**Aim**
Can you reproduce the records below, starting at their very first line and ending at the line that contains "Action: click(273, 41)", with both ends included and the pictures left out?

## start

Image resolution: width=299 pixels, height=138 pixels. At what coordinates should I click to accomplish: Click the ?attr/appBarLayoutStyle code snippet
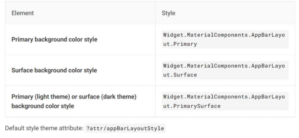click(x=125, y=128)
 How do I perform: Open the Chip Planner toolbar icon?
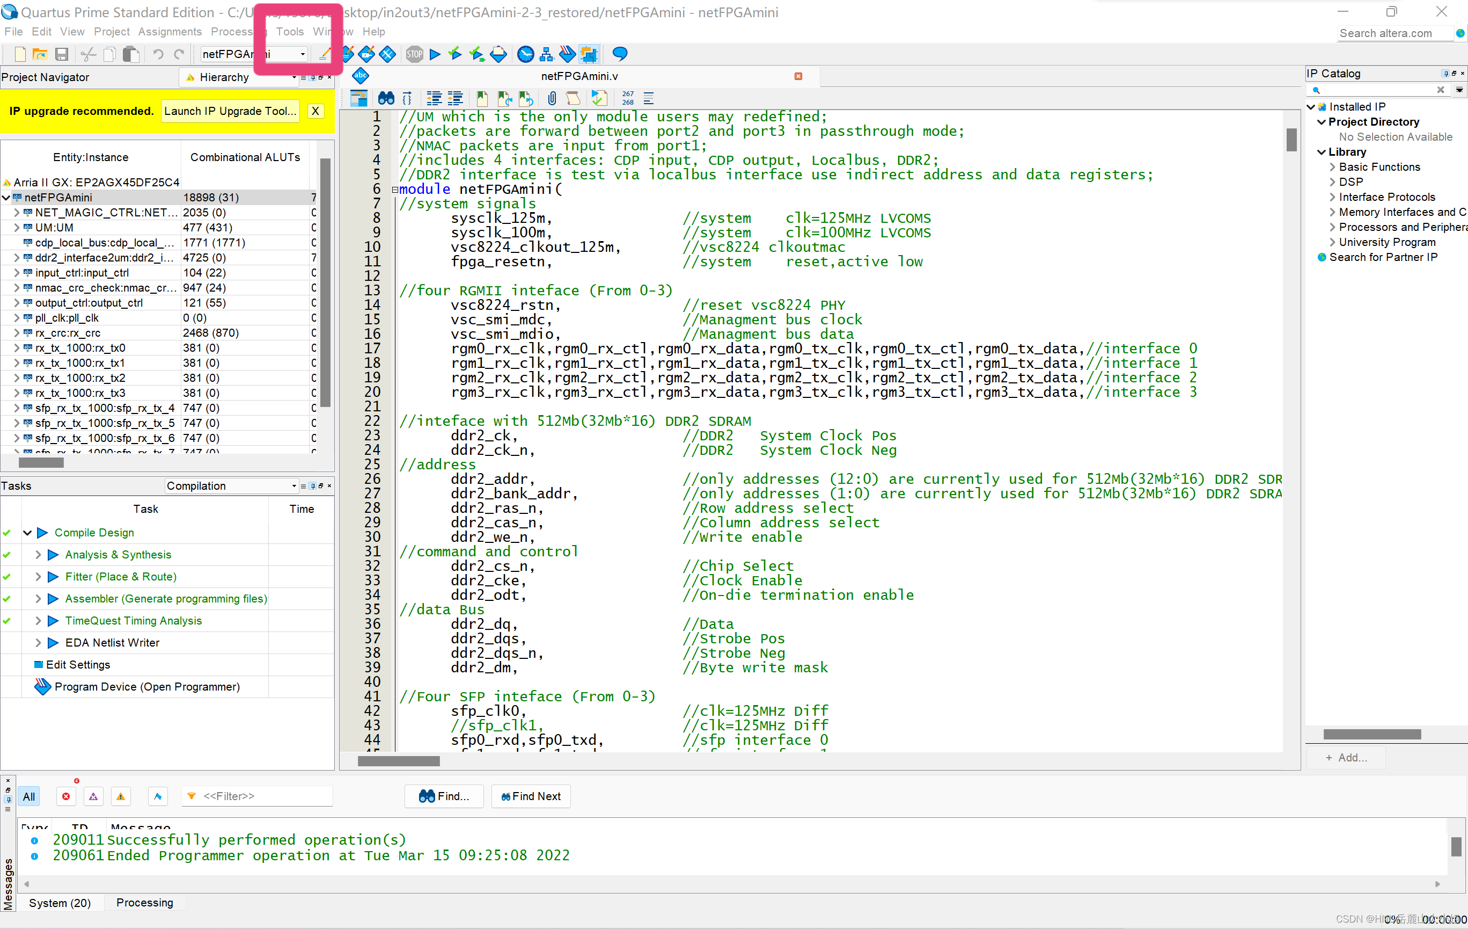tap(588, 54)
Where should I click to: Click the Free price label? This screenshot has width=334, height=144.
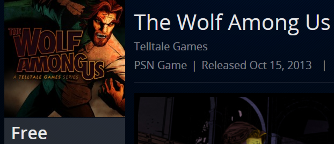29,133
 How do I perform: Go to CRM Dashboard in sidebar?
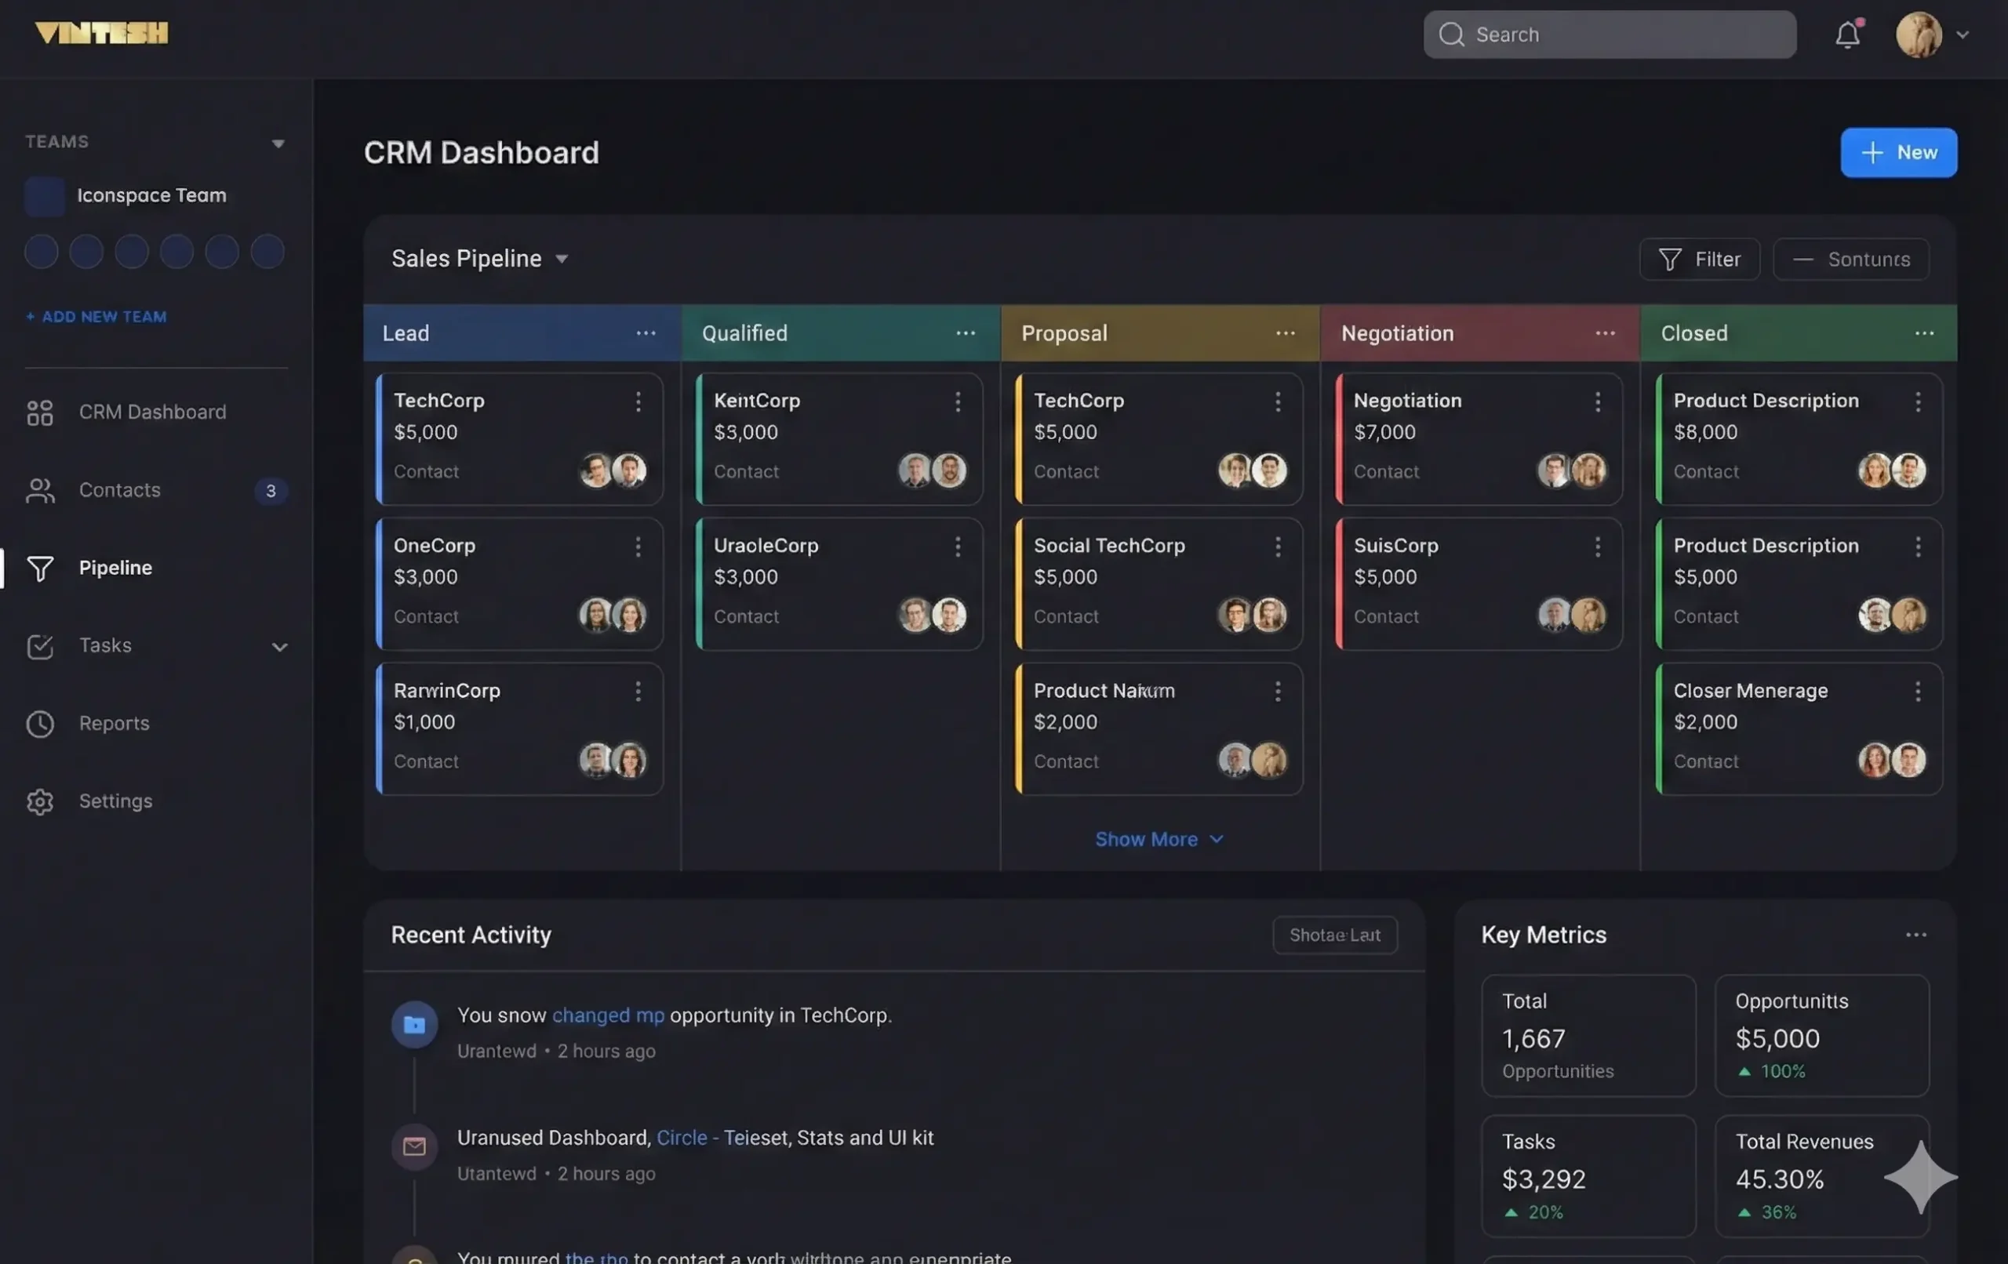tap(152, 412)
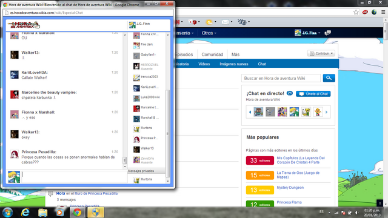The width and height of the screenshot is (388, 218).
Task: Open the Contribuir dropdown button
Action: click(x=321, y=53)
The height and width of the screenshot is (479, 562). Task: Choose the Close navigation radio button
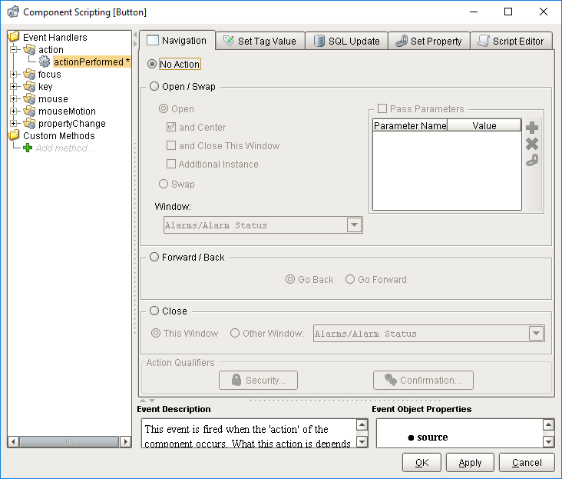click(154, 311)
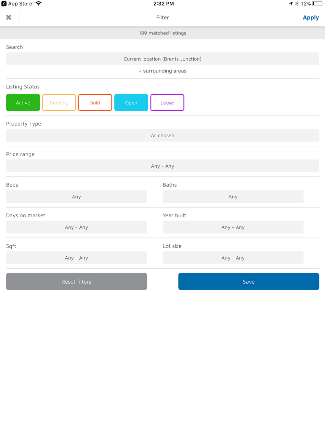This screenshot has width=325, height=434.
Task: Open the Year built range picker
Action: coord(233,227)
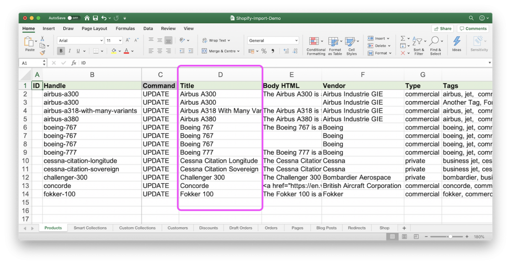
Task: Expand the General number format dropdown
Action: click(273, 41)
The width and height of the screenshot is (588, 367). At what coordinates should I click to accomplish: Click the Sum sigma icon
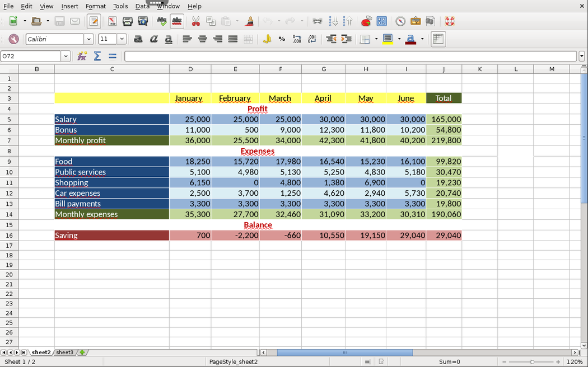(x=97, y=56)
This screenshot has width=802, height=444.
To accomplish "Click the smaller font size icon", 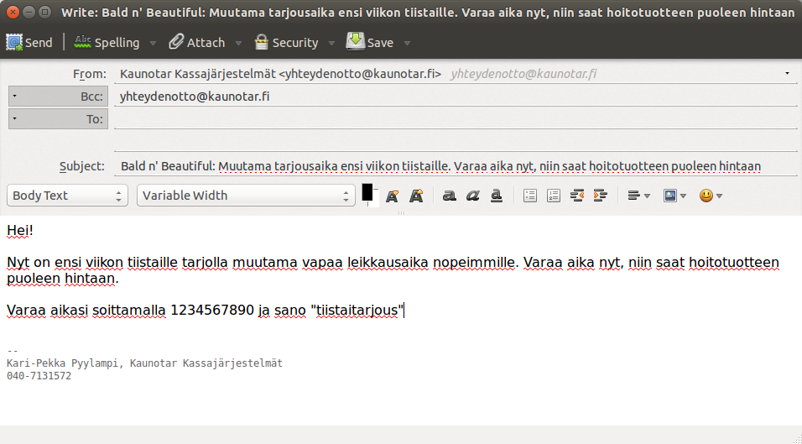I will click(x=392, y=196).

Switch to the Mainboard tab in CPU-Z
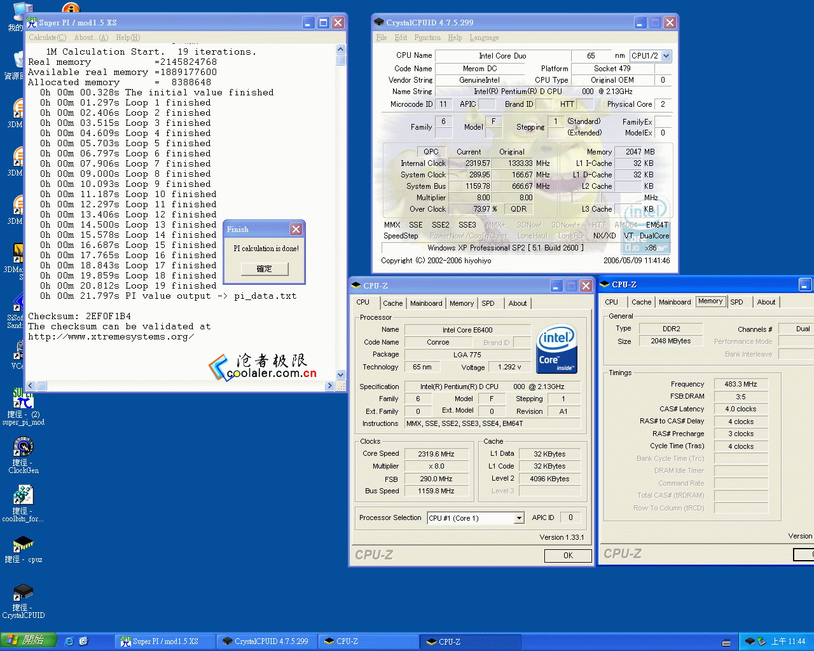click(426, 303)
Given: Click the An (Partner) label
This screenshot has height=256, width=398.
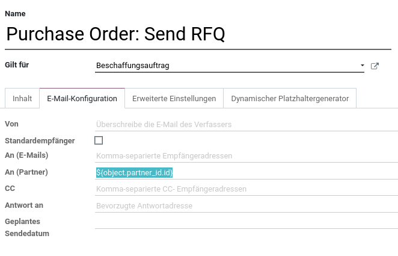Looking at the screenshot, I should pyautogui.click(x=26, y=172).
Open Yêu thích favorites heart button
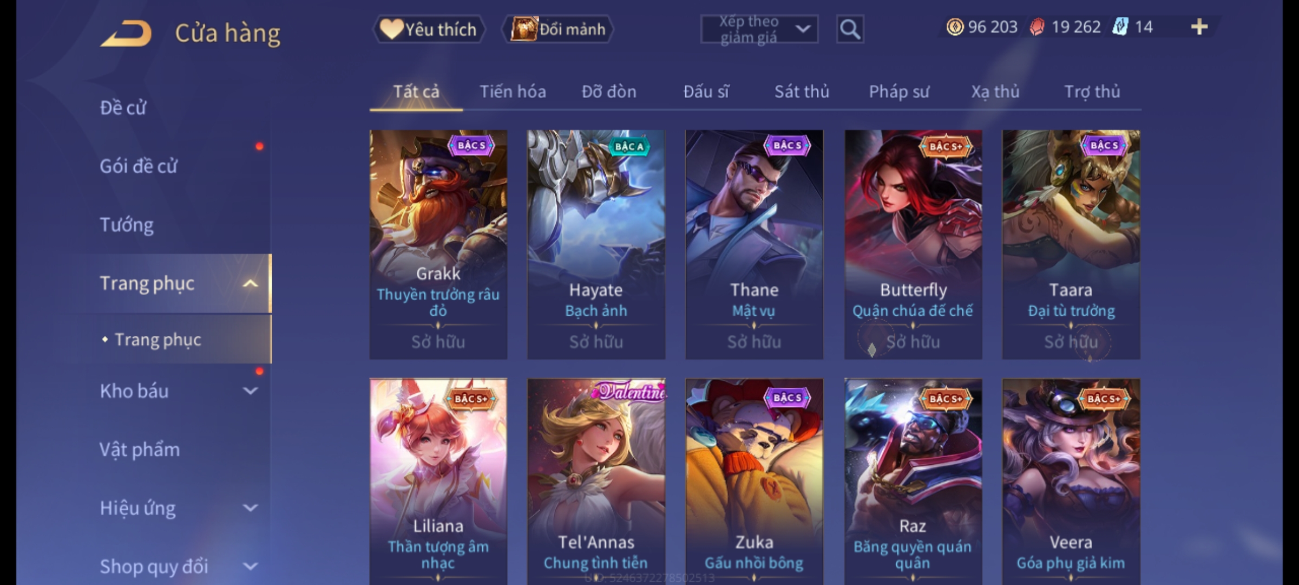1299x585 pixels. click(x=429, y=29)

## end

**Exercise result**
Image resolution: width=299 pixels, height=138 pixels. At what coordinates should I click to accomplish: Click the ?attr/appBarLayoutStyle code snippet
click(x=125, y=128)
 How do I perform: Open the Chip Planner toolbar icon?
tap(588, 54)
Where should I click to: Click the Free price label? This screenshot has width=334, height=144.
29,133
 How do I perform: Go to CRM Dashboard in sidebar?
tap(152, 412)
The width and height of the screenshot is (388, 218).
Task: Open the Contribuir dropdown button
Action: click(x=321, y=53)
The height and width of the screenshot is (479, 562). Task: Choose the Close navigation radio button
click(154, 311)
This screenshot has width=325, height=434.
Task: Open the Year built range picker
Action: coord(233,227)
Task: Expand the General number format dropdown
Action: click(273, 41)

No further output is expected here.